The Day After The Polar Vortex And The Ignorance Of Dangerous Weather
By Adam Cecil
Quick: name two things partially caused by a polar vortex. If you named your hair instantly freezing on the walk to class and a fictional Statue of Liberty being washed away by a violent wave, you win! Your prize is getting to think about the 2004 disaster movie The Day After Tomorrow, starring the lovable Dennis Quaid and the wrinkly Jack Gyllenhaal. The phrase “polar vortex” quickly entered into all of our vocabularies right after Christmas, when one of the so-called “persistent, large-scale cyclone[s] located near either of a planet’s geographical poles” (thanks, Wikipedia!) froze our collective asses off. But did you know that a polar vortex is partially to blame for the severe weather that takes place in The Day After Tomorrow? Roland Emmerich must feel so vindicated right now.
Here’s the thing about polar vortexes: they very rarely travel far from the poles they’re named after. So when a polar vortex (also called a circumpolar whirl, which I also hear is the name of a new Dairy Queen treat) graces the rest of the world with its presence, it’s kind of a big deal. Like, record-breaking low temperatures kind of deal. Like, subway trains freezing to the tracks kind of deal. Like, I slept in a two-blanket burrito kind of deal. A polar vortex was also partially responsible for Hurricane Sandy coming all the way up to New York and destroying New Jersey. This is so creepily close to the plot of The Day After Tomorrow that I’m actually looking over my shoulder looking for three giant wolves that can somehow survive freezing temperatures that humans in parkas cannot.

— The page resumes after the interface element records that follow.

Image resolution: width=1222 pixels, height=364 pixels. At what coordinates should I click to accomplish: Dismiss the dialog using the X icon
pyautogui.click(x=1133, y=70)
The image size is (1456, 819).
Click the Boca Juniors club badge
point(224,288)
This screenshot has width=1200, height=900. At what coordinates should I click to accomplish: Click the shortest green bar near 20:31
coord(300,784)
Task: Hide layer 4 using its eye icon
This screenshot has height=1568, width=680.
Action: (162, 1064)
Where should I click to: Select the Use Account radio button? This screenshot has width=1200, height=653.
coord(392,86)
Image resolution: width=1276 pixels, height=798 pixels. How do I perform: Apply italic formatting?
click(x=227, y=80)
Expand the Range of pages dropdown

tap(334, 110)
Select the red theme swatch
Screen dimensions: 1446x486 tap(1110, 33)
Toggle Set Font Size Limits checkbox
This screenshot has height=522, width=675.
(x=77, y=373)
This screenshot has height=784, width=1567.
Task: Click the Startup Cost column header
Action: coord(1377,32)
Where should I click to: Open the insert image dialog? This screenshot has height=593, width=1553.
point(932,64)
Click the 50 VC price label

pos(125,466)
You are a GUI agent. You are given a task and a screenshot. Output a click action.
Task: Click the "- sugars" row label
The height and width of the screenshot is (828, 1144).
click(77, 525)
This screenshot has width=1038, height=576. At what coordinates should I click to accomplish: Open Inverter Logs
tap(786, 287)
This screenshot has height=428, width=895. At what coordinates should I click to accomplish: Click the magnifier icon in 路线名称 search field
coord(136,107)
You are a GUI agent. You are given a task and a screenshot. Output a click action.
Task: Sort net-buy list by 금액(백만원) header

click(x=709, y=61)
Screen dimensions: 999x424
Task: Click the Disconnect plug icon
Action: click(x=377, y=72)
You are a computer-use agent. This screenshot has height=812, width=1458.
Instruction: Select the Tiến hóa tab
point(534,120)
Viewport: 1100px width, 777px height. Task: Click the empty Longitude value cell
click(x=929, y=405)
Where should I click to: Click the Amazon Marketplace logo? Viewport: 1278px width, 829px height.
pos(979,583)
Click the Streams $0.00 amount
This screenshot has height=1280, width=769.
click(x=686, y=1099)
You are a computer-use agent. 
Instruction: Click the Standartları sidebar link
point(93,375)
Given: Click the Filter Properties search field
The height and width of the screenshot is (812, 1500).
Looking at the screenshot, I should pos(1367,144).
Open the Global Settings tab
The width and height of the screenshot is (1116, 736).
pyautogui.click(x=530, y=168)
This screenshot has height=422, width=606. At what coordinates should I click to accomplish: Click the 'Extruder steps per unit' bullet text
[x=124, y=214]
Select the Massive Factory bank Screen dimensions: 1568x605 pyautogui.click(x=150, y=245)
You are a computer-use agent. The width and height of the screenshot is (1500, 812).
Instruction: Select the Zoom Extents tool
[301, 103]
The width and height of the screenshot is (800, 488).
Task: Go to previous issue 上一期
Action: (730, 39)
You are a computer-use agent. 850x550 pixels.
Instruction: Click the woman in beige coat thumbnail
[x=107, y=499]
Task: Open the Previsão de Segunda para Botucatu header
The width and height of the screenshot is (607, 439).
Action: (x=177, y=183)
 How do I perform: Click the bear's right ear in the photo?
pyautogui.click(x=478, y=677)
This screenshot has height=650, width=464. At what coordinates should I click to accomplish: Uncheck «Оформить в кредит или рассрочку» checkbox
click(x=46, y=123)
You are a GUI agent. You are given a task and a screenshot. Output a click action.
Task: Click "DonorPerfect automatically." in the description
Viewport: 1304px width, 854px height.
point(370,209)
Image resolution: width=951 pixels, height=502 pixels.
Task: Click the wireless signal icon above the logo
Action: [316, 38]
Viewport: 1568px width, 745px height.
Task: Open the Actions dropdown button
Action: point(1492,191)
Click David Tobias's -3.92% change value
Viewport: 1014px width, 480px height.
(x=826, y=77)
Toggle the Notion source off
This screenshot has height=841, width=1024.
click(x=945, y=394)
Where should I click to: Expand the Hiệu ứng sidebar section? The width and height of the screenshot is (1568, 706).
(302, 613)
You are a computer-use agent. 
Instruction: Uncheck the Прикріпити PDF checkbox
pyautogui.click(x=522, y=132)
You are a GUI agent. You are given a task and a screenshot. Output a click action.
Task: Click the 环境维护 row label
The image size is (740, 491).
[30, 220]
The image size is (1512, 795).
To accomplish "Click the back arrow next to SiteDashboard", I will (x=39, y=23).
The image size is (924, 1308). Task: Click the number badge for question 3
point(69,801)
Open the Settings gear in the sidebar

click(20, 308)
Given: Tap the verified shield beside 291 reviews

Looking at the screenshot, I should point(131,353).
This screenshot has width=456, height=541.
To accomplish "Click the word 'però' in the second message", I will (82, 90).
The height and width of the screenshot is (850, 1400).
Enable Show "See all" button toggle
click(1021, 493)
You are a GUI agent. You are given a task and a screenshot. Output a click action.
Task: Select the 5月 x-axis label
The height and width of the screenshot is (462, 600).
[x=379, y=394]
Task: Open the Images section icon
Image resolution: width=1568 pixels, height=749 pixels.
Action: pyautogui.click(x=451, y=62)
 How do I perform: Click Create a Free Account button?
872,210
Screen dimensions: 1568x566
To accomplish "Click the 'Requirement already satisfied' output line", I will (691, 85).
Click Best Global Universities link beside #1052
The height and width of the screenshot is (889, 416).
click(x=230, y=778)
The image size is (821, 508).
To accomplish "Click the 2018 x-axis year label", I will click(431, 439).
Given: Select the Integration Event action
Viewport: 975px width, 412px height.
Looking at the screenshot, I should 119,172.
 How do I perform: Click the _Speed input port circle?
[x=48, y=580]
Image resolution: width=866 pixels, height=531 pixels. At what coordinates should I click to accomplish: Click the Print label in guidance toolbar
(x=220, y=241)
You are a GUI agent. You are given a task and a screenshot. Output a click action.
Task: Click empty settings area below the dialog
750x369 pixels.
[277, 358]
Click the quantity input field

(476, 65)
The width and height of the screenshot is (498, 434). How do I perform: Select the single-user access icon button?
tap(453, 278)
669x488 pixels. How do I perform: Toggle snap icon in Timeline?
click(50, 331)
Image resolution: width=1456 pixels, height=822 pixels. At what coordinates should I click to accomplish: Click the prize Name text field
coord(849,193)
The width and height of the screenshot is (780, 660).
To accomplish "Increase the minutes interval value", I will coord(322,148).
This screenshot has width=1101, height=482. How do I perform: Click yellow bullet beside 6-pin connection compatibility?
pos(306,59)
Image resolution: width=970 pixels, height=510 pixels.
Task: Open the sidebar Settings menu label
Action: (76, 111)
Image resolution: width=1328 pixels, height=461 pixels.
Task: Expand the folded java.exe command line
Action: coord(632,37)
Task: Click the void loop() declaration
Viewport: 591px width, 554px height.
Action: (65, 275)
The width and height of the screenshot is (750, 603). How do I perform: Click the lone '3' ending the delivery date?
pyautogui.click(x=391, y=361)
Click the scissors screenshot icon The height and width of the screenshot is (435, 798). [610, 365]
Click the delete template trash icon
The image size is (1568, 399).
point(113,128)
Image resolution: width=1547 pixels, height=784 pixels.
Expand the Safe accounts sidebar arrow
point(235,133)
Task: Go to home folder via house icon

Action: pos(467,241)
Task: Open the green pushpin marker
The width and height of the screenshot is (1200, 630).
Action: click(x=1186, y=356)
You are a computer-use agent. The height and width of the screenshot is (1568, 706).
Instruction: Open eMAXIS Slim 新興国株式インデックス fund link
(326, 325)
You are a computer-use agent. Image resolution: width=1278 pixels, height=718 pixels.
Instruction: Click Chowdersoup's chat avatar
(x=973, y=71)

For some reason, all of this extreme weather isn’t causing us to get any more serious about cutting back on energy use. I mean, sure, in the ten years since The Day After Tomorrow was released, we’ve seen some amazing strides in the way people view global climate change. However, the fact that the extreme weather detailed in The Day After Tomorrow was dismissed as propaganda and unrealistic only ten years ago is still telling (though to be fair, everything except the basic premise was wildly unrealistic). It takes a lot longer than ten years to make a major change like the one our world requires, but we’re running out of time. I guess we have two options. We can either start taking global climate change a lot more seriously and take action to curtail our energy use or we start stockpiling books now to burn during the end times. I highly suggest Darwin’s On The Origin of the Species. The irony will keep you warm much longer than the book will.